Find the lines in the records below that contain "with", and report each of them.

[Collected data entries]
▬▬▬▬▬▬▬▬▬▬

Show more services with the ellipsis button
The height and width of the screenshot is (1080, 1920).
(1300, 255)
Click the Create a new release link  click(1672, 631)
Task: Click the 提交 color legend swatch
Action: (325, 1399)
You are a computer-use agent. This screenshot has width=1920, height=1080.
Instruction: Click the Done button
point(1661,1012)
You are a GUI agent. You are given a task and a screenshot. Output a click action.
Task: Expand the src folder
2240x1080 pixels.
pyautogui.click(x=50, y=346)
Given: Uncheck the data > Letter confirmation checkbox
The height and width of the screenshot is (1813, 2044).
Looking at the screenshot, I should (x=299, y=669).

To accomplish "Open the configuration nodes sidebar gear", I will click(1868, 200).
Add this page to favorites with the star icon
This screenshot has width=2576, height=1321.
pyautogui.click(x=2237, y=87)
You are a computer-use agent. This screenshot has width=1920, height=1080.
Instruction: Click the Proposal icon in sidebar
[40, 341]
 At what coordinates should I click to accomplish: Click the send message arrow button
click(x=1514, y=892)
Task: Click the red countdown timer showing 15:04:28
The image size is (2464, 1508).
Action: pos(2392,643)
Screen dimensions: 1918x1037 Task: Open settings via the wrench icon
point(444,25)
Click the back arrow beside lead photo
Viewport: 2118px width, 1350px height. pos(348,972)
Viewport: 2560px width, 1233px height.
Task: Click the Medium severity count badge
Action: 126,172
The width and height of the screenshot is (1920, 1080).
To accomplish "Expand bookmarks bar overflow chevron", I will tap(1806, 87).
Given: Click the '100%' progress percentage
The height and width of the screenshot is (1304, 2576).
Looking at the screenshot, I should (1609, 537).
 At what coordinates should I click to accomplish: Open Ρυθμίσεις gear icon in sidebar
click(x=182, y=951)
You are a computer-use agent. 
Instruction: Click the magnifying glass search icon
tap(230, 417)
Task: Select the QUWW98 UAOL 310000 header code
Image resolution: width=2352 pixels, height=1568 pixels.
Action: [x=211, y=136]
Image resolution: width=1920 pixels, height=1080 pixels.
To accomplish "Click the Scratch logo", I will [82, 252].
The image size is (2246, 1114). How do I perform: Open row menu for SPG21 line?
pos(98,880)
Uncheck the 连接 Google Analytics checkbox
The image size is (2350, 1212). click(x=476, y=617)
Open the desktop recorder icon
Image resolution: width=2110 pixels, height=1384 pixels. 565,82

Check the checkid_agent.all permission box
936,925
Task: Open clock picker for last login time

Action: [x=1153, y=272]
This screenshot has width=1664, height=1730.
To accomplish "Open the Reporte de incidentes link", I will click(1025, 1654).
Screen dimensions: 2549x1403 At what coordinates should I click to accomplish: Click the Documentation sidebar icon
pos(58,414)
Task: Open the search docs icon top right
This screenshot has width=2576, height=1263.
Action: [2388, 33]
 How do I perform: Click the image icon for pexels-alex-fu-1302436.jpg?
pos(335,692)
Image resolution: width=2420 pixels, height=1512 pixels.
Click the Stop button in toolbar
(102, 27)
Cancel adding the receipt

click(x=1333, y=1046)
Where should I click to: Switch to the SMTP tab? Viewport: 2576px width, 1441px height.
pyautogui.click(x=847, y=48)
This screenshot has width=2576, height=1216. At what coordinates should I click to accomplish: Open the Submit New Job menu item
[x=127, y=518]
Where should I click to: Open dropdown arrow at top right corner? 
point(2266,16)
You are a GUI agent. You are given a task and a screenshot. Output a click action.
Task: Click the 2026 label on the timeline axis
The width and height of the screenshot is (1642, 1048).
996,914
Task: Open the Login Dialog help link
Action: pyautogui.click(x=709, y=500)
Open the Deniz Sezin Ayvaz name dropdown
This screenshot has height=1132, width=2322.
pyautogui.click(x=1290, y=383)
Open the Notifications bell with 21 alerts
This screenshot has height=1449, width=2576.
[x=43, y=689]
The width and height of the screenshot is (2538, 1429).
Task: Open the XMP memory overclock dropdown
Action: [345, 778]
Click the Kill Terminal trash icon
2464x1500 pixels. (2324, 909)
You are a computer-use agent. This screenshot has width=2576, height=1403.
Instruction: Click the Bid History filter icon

▬▬▬▬▬▬▬▬▬▬

Answer space:
Show more services with the ellipsis button
Add this page to favorites with the star icon
Open the Notifications bell with 21 alerts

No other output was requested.